## What you should do
In the entries that follow, the lines from the one with "Лыжный спорт (39, 664)" through the one with "Носители эмблем для" are the ones to write out, exactly and with both ends included. Nothing else should appear.

## Supplied records
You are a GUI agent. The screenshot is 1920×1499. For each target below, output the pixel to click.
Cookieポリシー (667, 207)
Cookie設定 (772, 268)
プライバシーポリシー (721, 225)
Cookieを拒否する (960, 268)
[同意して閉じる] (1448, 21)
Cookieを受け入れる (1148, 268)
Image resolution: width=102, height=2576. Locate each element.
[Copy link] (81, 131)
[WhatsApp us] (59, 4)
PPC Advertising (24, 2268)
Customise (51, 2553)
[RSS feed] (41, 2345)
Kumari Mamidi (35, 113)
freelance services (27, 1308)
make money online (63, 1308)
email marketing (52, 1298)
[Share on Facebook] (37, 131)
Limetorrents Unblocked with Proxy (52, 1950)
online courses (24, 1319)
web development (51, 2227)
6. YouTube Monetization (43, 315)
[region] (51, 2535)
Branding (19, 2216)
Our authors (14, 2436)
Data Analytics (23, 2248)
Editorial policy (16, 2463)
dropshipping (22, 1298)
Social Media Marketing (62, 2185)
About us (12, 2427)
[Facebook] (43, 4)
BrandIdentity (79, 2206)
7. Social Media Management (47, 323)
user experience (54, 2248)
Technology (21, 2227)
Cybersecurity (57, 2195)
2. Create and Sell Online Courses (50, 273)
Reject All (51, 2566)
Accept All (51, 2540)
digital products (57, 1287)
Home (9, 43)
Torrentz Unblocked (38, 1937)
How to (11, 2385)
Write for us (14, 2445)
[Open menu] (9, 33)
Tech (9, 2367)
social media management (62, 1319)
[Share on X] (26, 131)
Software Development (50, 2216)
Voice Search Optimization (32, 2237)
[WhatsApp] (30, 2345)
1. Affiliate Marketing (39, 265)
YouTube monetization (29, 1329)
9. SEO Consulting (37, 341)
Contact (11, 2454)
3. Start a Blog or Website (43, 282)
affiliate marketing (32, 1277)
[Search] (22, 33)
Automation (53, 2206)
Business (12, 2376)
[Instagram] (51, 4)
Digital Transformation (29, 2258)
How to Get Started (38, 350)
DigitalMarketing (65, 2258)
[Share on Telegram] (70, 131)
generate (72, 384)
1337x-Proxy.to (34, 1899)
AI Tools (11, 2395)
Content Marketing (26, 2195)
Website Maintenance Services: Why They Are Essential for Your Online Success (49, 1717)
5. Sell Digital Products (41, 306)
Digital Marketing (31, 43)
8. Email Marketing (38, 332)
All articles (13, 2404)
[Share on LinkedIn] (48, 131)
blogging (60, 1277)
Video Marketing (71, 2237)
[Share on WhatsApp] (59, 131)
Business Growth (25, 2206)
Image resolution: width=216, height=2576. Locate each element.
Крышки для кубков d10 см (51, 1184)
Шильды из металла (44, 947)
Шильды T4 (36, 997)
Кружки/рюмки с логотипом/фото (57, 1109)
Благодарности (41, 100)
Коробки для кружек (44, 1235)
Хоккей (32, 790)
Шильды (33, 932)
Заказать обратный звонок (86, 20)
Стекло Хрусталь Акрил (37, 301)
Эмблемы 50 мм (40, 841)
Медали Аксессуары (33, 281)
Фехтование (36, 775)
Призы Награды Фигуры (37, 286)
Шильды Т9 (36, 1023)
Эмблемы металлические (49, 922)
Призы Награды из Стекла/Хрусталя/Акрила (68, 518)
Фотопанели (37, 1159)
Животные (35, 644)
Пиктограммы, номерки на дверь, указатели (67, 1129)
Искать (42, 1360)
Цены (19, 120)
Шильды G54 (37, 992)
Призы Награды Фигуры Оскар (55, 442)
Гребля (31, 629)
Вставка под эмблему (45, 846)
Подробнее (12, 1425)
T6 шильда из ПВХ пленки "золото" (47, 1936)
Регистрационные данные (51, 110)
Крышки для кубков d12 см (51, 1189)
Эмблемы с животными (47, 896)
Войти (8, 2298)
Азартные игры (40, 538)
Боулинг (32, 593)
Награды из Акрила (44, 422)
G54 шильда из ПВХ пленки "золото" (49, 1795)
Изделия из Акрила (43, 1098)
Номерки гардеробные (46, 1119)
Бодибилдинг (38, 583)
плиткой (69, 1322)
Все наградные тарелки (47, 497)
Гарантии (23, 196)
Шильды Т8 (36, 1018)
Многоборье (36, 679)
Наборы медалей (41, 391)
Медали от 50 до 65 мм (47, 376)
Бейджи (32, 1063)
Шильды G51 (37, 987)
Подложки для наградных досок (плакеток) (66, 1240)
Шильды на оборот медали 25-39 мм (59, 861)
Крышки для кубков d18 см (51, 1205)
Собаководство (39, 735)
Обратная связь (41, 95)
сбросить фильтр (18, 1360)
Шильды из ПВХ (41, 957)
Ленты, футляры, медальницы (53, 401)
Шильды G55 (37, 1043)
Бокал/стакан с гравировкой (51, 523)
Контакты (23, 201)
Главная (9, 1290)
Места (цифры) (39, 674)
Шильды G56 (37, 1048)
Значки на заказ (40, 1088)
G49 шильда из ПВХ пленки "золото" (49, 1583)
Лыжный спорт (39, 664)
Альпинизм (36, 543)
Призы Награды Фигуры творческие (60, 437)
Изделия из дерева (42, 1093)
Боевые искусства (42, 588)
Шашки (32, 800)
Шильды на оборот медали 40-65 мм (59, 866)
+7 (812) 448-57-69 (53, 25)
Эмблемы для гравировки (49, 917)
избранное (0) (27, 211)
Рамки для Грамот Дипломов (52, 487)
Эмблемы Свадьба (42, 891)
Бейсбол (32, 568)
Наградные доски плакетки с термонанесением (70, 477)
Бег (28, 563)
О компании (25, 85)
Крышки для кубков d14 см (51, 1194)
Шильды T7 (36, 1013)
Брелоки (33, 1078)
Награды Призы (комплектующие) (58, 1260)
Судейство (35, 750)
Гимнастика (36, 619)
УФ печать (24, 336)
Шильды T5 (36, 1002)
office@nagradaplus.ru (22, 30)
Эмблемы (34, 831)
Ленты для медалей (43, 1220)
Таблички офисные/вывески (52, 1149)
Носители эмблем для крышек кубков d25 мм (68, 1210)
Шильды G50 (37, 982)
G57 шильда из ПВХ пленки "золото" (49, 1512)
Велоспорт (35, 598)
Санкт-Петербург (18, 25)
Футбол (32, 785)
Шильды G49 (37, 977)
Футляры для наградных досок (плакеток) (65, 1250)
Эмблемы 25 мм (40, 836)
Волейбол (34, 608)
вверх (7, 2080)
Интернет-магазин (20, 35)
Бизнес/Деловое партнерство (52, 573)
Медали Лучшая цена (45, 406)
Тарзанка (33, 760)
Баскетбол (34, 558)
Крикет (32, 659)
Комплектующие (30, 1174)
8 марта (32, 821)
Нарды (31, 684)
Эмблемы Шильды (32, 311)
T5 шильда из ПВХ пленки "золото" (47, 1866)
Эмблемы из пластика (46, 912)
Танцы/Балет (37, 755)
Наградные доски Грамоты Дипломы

## Final answer
Лыжный спорт (39, 664)
Альпинизм (36, 543)
Призы Награды Фигуры творческие (60, 437)
Изделия из дерева (42, 1093)
Боевые искусства (42, 588)
Шашки (32, 800)
Шильды на оборот медали 40-65 мм (59, 866)
+7 (812) 448-57-69 (53, 25)
Эмблемы для гравировки (49, 917)
избранное (0) (27, 211)
Рамки для Грамот Дипломов (52, 487)
Эмблемы Свадьба (42, 891)
Бейсбол (32, 568)
Наградные доски плакетки с термонанесением (70, 477)
Бег (28, 563)
О компании (25, 85)
Крышки для кубков d14 см (51, 1194)
Шильды T7 (36, 1013)
Брелоки (33, 1078)
Награды Призы (комплектующие) (58, 1260)
Судейство (35, 750)
Гимнастика (36, 619)
УФ печать (24, 336)
Шильды T5 (36, 1002)
office@nagradaplus.ru (22, 30)
Эмблемы (34, 831)
Ленты для медалей (43, 1220)
Таблички офисные/вывески (52, 1149)
Носители эмблем для крышек кубков d25 мм (68, 1210)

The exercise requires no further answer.